Now that we have our working gateway, we will look at how we can turn our notebook into something more appropriate for infrastucture use. In this section we are primarily conerned with offline and/or batch notebook execution.

Identity and access management

We will assume that our offline notebooks will still be interacting with the Agave Platform. As such, we need to address the questions about account, token, and session management to ensure that the notebooks and their data remain secure for each of our runs.

In the previous notebooks, we worked interactively under a single training account. We generating a new set of client keys for that account, and used them to create and refresh our access token on demand. In a batch environment, we still need to obtain an access token to interact with the Agave Platform, but how we do that will vary based on how your gateway is handling user identity and access.

A full discussion on the different ways to handle IAM in gateway environments is beyond the scope of this tutorial. Here we will briefly touch on the two most common methods used in academic science gateways today: community accounts and user proxying. With each method we highlight the special considerations, with respect to token and notebook management, involved in running our training notebooks under that IAM model.

For a deeper discussino of IAM in science gateways, please see the Science Gateways Community Institute website.

Community accounts

Community (or robot) accounts are special, shared accounts usually allocated to gateways who need to act on behalf of multiple users. These accounts generally are no different than standard user accounts, save for some additional oversight in exchange for the relaxed usage restrictions afforded to them by the issuing organization.

Science gateways generally use a community account when they want to ochestrate activity for their user community without requiring them to have accounts on the unerlying system. A gateway, for example, might obtain a bulk allocation of compute and storage resources, then use that to provie all the computational an storage capacity for its end users.

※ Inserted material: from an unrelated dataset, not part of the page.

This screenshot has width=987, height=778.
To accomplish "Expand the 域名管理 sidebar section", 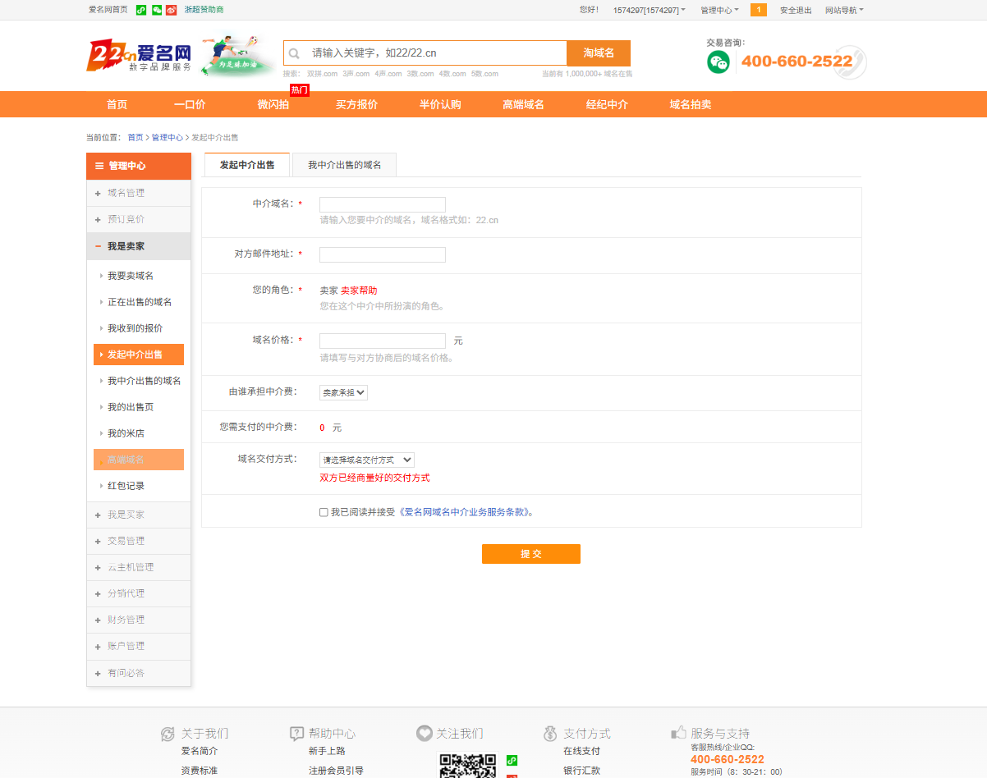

While using a single account to interact with backend resources does simplify some things, it also pushes the responsibility of properly securing and accounting for the actions of each end user onto the gateway.

Token management

The presence of a single account makes the use of single managed token used by all notebooks attractive. However, this introduces security risks if the auth token or refresh token is compromised. It also creates a situation where jobs running on different hosts could unnecessarily fail due to race conditions that pop up when synchronizing tokens across hosts after a refresh.

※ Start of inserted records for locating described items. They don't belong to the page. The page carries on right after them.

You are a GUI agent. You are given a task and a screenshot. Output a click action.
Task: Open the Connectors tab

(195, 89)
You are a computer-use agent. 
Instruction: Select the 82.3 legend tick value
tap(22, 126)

The recommended apporach is to generate a new set of Agave client keys for each notebook run and use that client to request a fresh token for each job. The job, then, can refresh the token as needed without impacting any other jobs or other infrastructure services. Upon completion of the job, the tokens should be explicitly revoked, and the Clients API invalidated.

Isolating tokens and client keys in this manner significantly reduces the risk of writing keys to disk or otherwise exposing them to the application logs, output, or provenance records.

Notebook management

It is up to the gateway to ensure the isolation of the notebook process runtime, temp files, and assets for each invocation. Because the notebooks run under a common account, standard Linux security is not available to isolate notebooks run by different users. It is up to you to create a proper namespace for users, their job data, and prevent data or process leaks between them.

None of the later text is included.